Monday, January 26, 2009

here right now

i don't really feel like i am one step closer to anything. i'm probably not trying hard enough. i owe a lot more to my mom than i ever thought about before. she has been paying for me and my mistakes and everything i ever wanted for my entire life. it's the least i could do to not be so fucking lazy about everything. in a perfect world i would make it so my parents wouldnt have to work anymore for the rest of their lives but since it's not a perfect world, i hope at least one day in the future i can make something of myself to show them that all of their hard work has payed off and i can give back to them somehow.
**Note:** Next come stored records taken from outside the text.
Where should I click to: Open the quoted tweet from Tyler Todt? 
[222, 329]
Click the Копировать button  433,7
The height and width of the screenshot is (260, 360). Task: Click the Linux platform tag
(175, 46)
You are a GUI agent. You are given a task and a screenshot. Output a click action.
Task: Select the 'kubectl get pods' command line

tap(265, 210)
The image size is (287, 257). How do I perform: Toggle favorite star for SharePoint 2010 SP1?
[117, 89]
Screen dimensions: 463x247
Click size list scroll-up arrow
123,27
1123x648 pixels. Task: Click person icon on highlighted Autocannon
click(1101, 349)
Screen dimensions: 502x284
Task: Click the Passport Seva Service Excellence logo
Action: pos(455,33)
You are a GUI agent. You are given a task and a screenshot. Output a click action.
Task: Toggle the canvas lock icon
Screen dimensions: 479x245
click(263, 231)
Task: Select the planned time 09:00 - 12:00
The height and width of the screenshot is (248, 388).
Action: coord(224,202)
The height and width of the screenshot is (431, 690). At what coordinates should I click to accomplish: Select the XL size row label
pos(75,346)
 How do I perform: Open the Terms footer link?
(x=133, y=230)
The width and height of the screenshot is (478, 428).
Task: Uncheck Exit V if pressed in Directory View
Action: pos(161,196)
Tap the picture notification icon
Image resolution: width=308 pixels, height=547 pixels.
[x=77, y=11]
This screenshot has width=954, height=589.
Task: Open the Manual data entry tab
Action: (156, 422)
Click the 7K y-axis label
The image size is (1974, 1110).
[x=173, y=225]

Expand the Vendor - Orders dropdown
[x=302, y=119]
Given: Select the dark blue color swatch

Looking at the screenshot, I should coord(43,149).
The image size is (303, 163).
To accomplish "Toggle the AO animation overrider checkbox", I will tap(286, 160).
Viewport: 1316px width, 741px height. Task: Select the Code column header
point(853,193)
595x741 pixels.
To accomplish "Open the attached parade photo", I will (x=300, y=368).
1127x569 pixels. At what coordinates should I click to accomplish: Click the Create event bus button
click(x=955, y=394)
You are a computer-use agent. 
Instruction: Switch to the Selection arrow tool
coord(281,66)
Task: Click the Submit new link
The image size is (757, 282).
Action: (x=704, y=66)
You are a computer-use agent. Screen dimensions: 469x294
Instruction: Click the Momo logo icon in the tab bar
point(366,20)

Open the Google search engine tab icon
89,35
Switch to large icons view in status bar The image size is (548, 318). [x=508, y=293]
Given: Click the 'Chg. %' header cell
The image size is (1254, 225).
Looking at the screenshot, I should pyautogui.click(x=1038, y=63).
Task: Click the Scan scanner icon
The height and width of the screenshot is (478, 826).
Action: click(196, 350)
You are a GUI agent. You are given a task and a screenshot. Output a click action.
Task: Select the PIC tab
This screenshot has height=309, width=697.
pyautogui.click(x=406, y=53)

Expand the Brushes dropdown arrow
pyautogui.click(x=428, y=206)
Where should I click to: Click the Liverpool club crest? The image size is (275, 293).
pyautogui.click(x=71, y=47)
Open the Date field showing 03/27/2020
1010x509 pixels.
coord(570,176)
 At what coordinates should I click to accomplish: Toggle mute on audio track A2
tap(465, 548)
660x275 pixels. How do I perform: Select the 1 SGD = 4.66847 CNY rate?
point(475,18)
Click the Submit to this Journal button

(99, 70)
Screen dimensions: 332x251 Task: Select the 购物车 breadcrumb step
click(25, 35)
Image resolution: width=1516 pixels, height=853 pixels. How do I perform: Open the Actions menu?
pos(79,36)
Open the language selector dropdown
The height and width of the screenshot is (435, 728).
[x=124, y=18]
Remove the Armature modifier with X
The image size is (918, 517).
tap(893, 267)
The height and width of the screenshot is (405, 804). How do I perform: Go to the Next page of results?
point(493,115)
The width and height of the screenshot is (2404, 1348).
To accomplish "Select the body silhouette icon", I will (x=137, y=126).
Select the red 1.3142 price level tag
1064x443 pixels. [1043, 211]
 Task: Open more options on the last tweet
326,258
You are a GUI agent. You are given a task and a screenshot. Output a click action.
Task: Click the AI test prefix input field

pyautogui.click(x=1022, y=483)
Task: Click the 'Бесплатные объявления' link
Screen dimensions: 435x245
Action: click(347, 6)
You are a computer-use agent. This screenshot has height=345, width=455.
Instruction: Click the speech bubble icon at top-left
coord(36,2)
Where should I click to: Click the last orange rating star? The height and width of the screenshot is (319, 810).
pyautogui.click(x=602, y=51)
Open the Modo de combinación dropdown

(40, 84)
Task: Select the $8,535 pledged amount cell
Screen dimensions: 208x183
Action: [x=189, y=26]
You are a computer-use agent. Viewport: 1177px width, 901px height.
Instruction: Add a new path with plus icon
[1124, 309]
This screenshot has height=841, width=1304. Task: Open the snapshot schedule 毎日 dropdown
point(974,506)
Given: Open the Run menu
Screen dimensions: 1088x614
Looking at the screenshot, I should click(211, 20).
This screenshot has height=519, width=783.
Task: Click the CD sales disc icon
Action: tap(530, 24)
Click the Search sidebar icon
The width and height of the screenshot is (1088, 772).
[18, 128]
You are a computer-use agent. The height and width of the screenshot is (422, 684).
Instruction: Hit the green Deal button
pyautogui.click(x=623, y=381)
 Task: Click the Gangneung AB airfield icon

in other news, alan got mugged saturday night walking home from his subway stop to his apartment. well, i guess the guys tried to mug him but alan wouldn't give them his wallet so they beat him up instead. so he told me he got a few swings in and they had knives. i told him at least he didn't get stabbed. he got his nose broken and 14 stitches inside of his mouth. his face looks like someone dragged him across my gravel driveway. scary fucking shit man.
i really don't know what i would have done in that situation. i hope to never get mugged. i mean, i would have just given them my shit and hoped to god that they didn't want to stab me for shits and giggles. or worse. honestly if that ever happened to me i would probably be scarred emotionally for the rest of the year. the good part is that alan is ok and he's coming home soon anyhow. scary though.